- _Directions for this task_: Retype the part of the passage on treating Scripture as facts starting with "In compiling the" and going on through "said (Psalm 107:11).".



    In compiling the facts that are stated in Scripture “here a little, and there a little” we need to let the words of Scripture stand as they read (Isaiah 28:10). We should never try to compromise a word or make it mean something else, even when we are trying to harmonize verses that we find difficult to understand. If our doctrine is to consist of facts, it is our thinking that must change not the facts. For example: Suppose that someone, who was trying to harmonize the words, “there is none righteous” with the words, “the eyes of the Lord are over the righteous,” compromised the word “none” by claiming that it just meant few (Romans 3:10, 1 Peter 3:12). Although his reasoning might sound plausible to our sin-corrupted minds, it would not only be wrong, but he would be rebelling against God by refusing to submit to what He said (Psalm 107:11).

    In contrast, if we would just look at what Paul was saying when he quoted the words “there is none righteous,” we would find that verse nineteen makes it perfectly clear that Paul meant “none.” What needs to be understood, is that there are two ways in which people seek to become righteous. The first has to do with obedience to the law or keeping rules, and that is what Paul is saying will not work. His words, “by the deeds of the law there shall no flesh be justified in his sight” make that perfectly clear (Romans 3:20). However, Paul uses those words to introduce another way of becoming righteous, namely by being cleansed of sin through the forgiveness that is ours in Christ (1John 1:7, Romans 3:21-28). Because the Bible makes it clear that this second way is the only way that works, whenever the Bible speaks of anybody being righteous, it must be referring to righteousness that was attained this second way.

    In order to avoid foolish mistakes, like the ones I just exposed, whenever you find passages that are hard to understand don’t make up explanations or try to change to meaning of the words. Instead, simply defer judgement! Be big enough to admit that you do not fully understand what is being said, and wait until you do. The very worst thing that you could do would be to add to God’s Word by making up an explanation, or take away from it by explaining away something it says (Revelation 22:18-19).


    As we compile the facts that we have learned from Scripture, our aim should be nothing more that to present what we have learned, without adding to or taking from what is written. For example: We know that the Holy Spirit is God, because the Bible tells us that the writings inspired by the Holy Ghost were inspired by God (compare 2Peter 1:21 and 2Timothy 3:16), that those who lie to the Holy Ghost lie to God (Acts 5:3-4), and that words spoken against the Holy Ghost are blasphemy (Matthew 12:31).

    Likewise, we know that He has the characteristics of a person because the Bible tells us that He has a “mind,” “speaks,” can “teach,” can be “lied to,” can be “grieved,” and should be referred to as “He,” not it (Romans 8:27, 1Timothy 4:1, John 14:26, Ephesians 4:30, Acts 5:3-4, John 16:8).

    Once we understand how plain the truth of God’s Word is, we can face cult followers with confidence, knowing that we have the truth and they are the ones trying to add to it or explain it away.


    Once you have learned to think of the words of Scripture as facts, and to distinguish between those facts and the opinions of men, Bible study will never be the same. Instead of looking for explanations, your attention will be on what the words actually say, and those words will give you the standard you need to correct your own thinking and bring it into accord with the written Word of God (Isaiah 8:20, 2Corithians 10:5).

- _Source data_:
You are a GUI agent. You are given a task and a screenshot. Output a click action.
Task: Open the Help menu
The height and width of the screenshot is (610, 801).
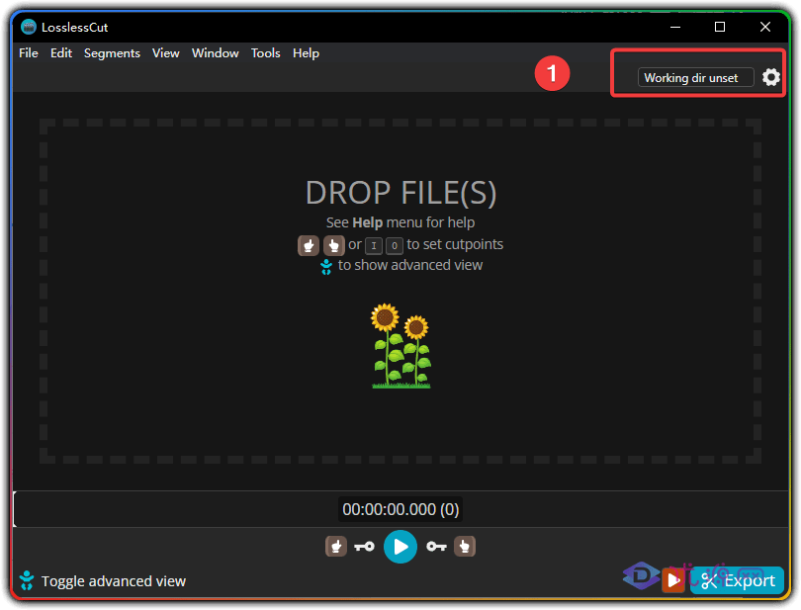click(306, 53)
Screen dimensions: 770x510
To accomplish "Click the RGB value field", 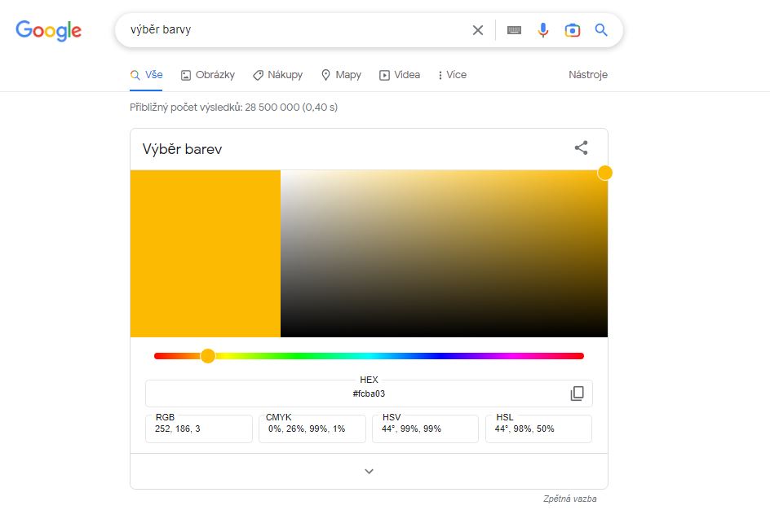I will tap(198, 429).
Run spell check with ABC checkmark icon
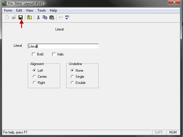This screenshot has height=137, width=183. coord(67,17)
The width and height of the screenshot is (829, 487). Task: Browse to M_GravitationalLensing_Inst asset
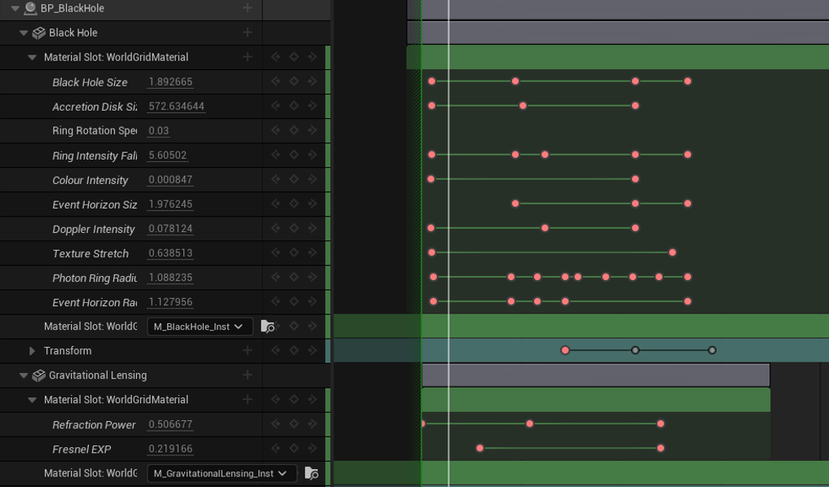pyautogui.click(x=311, y=473)
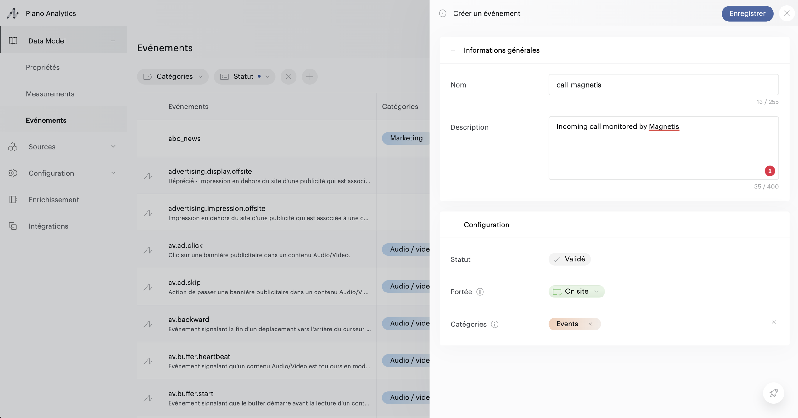This screenshot has height=418, width=798.
Task: Click the Intégrations sidebar icon
Action: tap(13, 226)
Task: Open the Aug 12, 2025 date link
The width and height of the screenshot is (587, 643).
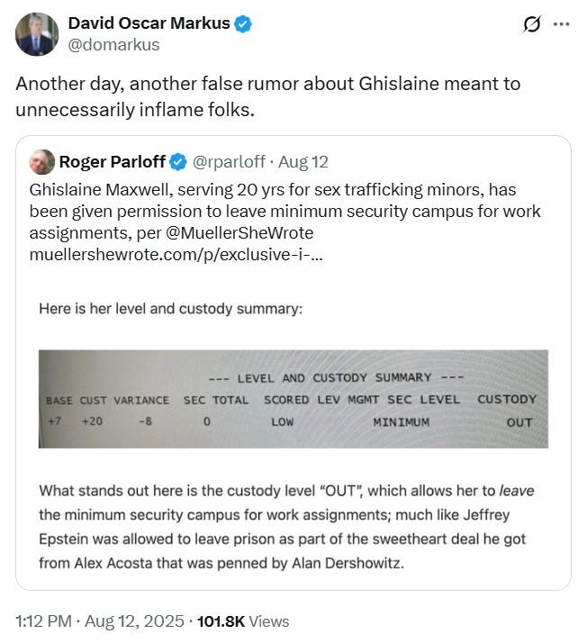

- _Result of this exercise_:
In compiling the facts that are stated in Scripture “here a little, and there a little” we need to let the words of Scripture stand as they read (Isaiah 28:10). We should never try to compromise a word or make it mean something else, even when we are trying to harmonize verses that we find difficult to understand. If our doctrine is to consist of facts, it is our thinking that must change not the facts. For example: Suppose that someone, who was trying to harmonize the words, “there is none righteous” with the words, “the eyes of the Lord are over the righteous,” compromised the word “none” by claiming that it just meant few (Romans 3:10, 1 Peter 3:12). Although his reasoning might sound plausible to our sin-corrupted minds, it would not only be wrong, but he would be rebelling against God by refusing to submit to what He said (Psalm 107:11).